:: QUESTIONS ::
a: Answer these questions from the vibe coding post, one answer per line, marked the same way:
(i) How often does the writer's bank app log them out?
(ii) Who coined the term "vibe coding"?
(iii) How many dependencies do the npm packages mentioned in the post have?
b: The vibe coding post says most software is not the space shuttle. List every kind of software it names instead.
c: Transcribe the vibe coding post word for word between "Humans wrote that." and "by Andrej Karpathy.", inclusive.

:: QUOTED PASSAGE ::

——————

05/12/2026
Why is Facebook Ads Manager so buggy? Why does my bank app log me out every 4 minutes? Why does the airline website forget my booking the second I refresh? It’s 2026 for god’s sake.
Humans wrote that. Humans with degrees & standups & sprint planning.
Meanwhile claude built me a working app in an afternoon that doesn’t crash when I sneeze on it 🤷‍♀️
So is vibe coding actually bad or are we just mad we got gaslit by “real engineers” for years?
For anyone new, vibe coding is when you build software by chatting with an AI instead of writing every line yourself. You describe what you want, the AI writes the code, you test, you iterate. The term was coined by Andrej Karpathy.
The case against it:
You don’t fully understand what you shipped. When something breaks at 2am, you can’t debug code you’ve never really read. AI makes confident mistakes & if you can’t spot them, they go to prod. Security holes, weird edge cases, performance issues that only show up at scale.
The case for it:
Most software is not the space shuttle. Most software is internal tools, marketing sites, small SaaS products, scripts that move data from A to B. Stuff where “it works & ships this week” beats “it’s architecturally pristine but took 6 months.”
And let’s be real, plenty of professional engineers ship code they don’t fully understand. They copy from stack overflow, they pull in npm packages with 400 dependencies, they use frameworks that abstract away half the work. Vibe coding is just the next step in that same trend.
The actual answer:
Vibe coding is great when the cost of being wrong is low & you can verify the output. It’s risky when you’re building things that handle money, health data, or anything where bugs hurt people. The skill isn’t avoiding AI, it’s knowing when to trust it & when to actually read what it wrote.
Now if you’ll excuse me, Ads Manager just crashed again.

——————

:: DATASET EXCERPTS ::
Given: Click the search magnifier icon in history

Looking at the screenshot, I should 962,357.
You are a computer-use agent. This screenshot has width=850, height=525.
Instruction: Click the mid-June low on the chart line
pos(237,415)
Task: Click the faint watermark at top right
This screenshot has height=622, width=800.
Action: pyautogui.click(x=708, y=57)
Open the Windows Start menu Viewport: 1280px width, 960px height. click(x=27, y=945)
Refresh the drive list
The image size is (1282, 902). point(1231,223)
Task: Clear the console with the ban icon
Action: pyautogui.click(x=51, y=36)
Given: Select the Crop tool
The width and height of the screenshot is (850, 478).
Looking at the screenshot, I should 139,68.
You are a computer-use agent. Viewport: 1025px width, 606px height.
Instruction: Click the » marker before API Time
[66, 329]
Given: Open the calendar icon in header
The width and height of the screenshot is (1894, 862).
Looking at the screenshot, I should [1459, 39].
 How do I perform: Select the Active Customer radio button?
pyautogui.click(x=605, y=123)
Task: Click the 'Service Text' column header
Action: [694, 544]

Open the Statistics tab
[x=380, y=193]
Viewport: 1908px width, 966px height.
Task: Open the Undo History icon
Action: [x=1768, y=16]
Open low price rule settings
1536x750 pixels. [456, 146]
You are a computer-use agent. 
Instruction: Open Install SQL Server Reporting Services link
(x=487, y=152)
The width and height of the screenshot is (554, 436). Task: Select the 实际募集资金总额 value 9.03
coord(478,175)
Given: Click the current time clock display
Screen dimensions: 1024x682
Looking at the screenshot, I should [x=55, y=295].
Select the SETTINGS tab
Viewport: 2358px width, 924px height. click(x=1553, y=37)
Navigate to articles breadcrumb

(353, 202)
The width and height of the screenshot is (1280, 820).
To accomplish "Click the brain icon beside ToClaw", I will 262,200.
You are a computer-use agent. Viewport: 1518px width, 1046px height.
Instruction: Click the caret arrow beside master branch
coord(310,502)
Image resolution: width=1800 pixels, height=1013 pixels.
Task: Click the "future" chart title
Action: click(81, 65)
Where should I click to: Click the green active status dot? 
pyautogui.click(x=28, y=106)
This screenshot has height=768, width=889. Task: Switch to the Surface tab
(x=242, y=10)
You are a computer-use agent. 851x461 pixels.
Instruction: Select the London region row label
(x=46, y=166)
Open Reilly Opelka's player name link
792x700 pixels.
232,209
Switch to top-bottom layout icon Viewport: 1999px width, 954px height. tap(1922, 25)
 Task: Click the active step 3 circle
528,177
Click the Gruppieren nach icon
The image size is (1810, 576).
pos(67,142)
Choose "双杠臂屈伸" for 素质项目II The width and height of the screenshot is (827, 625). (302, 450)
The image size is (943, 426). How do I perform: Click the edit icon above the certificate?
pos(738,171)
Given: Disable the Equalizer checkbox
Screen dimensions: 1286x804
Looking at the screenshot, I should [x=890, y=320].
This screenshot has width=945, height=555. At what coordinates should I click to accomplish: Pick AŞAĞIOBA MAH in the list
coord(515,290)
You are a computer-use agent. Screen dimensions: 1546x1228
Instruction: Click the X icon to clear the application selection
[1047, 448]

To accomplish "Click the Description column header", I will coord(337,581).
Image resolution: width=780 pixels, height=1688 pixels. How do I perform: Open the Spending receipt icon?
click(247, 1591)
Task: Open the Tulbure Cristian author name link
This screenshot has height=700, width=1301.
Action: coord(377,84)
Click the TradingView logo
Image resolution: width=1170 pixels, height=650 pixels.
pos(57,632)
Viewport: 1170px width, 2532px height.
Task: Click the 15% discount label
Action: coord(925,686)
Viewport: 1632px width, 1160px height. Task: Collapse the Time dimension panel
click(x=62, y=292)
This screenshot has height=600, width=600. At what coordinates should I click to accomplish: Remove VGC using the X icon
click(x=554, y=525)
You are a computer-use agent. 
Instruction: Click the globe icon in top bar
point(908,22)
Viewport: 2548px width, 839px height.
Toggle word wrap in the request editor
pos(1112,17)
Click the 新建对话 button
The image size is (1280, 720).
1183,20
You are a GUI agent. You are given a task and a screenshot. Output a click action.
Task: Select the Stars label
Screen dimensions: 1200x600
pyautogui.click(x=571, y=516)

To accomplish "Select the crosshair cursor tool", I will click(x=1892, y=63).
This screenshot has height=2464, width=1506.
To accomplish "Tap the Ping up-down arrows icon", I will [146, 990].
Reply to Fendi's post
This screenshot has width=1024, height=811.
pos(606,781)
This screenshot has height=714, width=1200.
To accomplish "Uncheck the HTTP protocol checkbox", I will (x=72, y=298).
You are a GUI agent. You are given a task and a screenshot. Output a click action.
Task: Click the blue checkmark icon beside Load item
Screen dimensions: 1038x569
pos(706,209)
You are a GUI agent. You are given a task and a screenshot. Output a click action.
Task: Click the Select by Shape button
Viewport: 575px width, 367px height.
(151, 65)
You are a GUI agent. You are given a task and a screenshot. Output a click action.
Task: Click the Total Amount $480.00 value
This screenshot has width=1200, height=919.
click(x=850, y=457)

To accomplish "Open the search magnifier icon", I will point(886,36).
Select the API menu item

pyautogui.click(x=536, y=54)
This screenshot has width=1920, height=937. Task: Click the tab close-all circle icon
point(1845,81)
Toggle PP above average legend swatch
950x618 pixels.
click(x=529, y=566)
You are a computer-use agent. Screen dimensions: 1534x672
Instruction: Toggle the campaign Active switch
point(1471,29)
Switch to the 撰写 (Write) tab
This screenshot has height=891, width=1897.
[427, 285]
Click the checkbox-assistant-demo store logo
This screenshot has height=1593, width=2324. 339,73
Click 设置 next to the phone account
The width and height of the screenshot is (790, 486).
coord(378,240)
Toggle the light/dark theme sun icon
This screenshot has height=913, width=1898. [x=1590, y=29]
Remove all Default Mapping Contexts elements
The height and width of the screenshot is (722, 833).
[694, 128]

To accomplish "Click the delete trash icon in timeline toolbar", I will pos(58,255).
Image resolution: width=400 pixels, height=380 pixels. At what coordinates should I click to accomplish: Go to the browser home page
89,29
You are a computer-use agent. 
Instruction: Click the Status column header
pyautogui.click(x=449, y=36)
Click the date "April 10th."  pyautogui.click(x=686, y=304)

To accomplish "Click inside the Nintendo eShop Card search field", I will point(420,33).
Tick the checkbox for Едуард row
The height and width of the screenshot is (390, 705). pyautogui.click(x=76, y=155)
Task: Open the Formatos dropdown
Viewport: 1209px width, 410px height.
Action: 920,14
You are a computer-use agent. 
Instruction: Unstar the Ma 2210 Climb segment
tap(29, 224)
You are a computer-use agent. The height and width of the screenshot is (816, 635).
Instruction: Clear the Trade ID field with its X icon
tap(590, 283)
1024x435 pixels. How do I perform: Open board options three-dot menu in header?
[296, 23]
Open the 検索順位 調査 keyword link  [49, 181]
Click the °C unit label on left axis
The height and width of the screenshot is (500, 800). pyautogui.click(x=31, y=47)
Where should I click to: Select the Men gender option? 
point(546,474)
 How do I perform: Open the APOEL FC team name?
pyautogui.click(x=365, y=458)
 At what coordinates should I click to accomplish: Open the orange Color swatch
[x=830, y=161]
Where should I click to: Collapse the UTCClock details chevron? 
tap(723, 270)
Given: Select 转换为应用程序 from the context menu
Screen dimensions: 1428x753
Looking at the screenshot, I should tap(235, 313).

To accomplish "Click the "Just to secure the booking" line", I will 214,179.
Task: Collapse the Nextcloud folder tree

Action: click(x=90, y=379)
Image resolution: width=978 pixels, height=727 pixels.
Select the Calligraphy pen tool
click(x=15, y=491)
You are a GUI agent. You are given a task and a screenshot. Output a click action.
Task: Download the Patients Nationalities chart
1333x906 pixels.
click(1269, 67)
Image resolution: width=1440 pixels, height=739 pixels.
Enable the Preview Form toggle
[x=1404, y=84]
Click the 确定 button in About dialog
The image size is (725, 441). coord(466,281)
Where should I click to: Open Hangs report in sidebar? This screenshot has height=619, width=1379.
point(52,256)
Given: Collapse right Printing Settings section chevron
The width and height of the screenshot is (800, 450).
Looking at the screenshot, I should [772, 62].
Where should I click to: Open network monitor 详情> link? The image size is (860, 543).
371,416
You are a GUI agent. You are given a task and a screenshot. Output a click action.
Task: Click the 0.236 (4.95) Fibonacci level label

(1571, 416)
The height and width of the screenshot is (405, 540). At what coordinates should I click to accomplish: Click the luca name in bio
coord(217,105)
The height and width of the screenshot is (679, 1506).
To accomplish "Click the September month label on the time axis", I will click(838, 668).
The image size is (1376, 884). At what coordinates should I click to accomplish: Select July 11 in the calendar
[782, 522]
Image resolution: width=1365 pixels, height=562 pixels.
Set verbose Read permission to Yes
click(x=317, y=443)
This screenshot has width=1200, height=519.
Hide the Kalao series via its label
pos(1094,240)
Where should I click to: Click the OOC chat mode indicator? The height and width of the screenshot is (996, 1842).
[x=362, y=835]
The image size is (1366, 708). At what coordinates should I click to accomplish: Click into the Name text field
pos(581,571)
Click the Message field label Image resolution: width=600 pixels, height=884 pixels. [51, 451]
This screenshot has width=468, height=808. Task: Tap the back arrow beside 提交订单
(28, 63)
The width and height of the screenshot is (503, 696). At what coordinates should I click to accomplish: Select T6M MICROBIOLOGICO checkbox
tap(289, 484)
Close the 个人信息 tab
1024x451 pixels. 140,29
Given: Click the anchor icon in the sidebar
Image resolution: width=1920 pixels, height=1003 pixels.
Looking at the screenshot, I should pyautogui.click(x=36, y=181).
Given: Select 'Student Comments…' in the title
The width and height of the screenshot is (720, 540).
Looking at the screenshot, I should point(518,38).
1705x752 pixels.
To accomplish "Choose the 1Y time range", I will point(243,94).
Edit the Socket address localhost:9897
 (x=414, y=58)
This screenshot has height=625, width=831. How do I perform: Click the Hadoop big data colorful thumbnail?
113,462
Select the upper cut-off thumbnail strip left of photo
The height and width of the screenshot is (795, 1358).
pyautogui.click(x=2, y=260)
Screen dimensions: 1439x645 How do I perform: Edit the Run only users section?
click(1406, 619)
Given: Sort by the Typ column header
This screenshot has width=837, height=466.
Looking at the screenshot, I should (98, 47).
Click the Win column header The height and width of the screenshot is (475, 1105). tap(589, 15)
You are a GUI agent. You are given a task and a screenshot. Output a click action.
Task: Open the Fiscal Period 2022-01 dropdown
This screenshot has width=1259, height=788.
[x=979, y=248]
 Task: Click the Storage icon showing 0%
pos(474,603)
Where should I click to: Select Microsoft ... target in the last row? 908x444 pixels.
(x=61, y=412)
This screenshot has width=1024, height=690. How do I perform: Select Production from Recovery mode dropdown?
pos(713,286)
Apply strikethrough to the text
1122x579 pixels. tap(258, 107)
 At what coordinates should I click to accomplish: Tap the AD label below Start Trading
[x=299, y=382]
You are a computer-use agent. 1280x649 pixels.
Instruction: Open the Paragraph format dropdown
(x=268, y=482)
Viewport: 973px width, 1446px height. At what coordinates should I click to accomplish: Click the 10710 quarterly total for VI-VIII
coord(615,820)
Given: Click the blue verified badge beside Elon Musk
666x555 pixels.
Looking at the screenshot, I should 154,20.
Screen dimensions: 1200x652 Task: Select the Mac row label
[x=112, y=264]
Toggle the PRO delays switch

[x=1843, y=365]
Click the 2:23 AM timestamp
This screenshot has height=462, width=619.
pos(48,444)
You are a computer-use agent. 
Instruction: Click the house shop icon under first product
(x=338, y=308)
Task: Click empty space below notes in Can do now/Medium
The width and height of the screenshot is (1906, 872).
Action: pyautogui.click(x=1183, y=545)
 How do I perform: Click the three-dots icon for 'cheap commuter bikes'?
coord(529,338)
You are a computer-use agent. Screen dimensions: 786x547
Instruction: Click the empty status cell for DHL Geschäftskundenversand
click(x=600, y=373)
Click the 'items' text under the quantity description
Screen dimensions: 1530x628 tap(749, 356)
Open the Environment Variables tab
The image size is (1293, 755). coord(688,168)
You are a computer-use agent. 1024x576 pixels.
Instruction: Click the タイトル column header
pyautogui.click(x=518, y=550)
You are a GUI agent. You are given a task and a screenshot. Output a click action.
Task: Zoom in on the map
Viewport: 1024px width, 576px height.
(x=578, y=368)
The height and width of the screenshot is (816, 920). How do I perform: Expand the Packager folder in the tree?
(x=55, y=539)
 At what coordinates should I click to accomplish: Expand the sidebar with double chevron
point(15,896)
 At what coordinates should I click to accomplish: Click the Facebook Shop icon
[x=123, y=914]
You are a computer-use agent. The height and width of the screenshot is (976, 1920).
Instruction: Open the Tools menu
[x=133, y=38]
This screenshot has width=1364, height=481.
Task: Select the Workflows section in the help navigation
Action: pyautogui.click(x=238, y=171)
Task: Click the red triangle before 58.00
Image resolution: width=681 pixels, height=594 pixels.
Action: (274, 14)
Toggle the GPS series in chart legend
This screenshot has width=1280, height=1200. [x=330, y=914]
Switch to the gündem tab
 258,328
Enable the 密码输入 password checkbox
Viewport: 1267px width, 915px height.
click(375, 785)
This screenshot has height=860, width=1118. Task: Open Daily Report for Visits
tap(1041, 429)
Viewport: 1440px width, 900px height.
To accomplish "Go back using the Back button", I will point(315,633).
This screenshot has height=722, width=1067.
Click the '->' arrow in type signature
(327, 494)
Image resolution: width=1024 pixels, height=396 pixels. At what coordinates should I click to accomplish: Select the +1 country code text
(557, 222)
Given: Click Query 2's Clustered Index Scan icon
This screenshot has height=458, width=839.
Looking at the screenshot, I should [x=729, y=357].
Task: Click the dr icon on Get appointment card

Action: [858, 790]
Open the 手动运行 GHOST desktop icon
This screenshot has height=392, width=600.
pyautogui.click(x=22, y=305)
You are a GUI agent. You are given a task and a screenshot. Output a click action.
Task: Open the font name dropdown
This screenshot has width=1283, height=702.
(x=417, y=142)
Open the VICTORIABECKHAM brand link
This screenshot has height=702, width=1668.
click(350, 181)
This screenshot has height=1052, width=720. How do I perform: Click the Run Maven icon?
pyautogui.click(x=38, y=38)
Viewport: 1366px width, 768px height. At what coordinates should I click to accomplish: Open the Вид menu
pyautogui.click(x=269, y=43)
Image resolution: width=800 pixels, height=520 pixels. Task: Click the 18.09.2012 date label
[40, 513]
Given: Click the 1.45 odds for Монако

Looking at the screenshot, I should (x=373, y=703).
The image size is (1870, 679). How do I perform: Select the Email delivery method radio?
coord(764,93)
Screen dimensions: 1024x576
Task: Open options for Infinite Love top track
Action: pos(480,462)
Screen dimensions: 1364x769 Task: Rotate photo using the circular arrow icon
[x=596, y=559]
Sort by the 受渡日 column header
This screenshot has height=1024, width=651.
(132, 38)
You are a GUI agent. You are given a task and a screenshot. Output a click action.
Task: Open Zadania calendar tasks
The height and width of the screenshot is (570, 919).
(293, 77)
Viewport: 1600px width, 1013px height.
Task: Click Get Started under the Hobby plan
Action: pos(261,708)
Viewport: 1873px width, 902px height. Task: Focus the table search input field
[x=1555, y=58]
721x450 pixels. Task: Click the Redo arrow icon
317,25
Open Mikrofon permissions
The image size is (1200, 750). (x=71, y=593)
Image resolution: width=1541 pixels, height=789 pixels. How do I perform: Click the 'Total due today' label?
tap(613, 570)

——————

:: TASK-BY-TASK RESULTS ::
a:
(i) Every 4 minutes.
(ii) Andrej Karpathy.
(iii) 400.

b:
- Internal tools
- Marketing sites
- Small SaaS products
- Scripts that move data from A to B

c:
Humans wrote that. Humans with degrees & standups & sprint planning.
Meanwhile claude built me a working app in an afternoon that doesn’t crash when I sneeze on it 🤷‍♀️
So is vibe coding actually bad or are we just mad we got gaslit by “real engineers” for years?
For anyone new, vibe coding is when you build software by chatting with an AI instead of writing every line yourself. You describe what you want, the AI writes the code, you test, you iterate. The term was coined by Andrej Karpathy.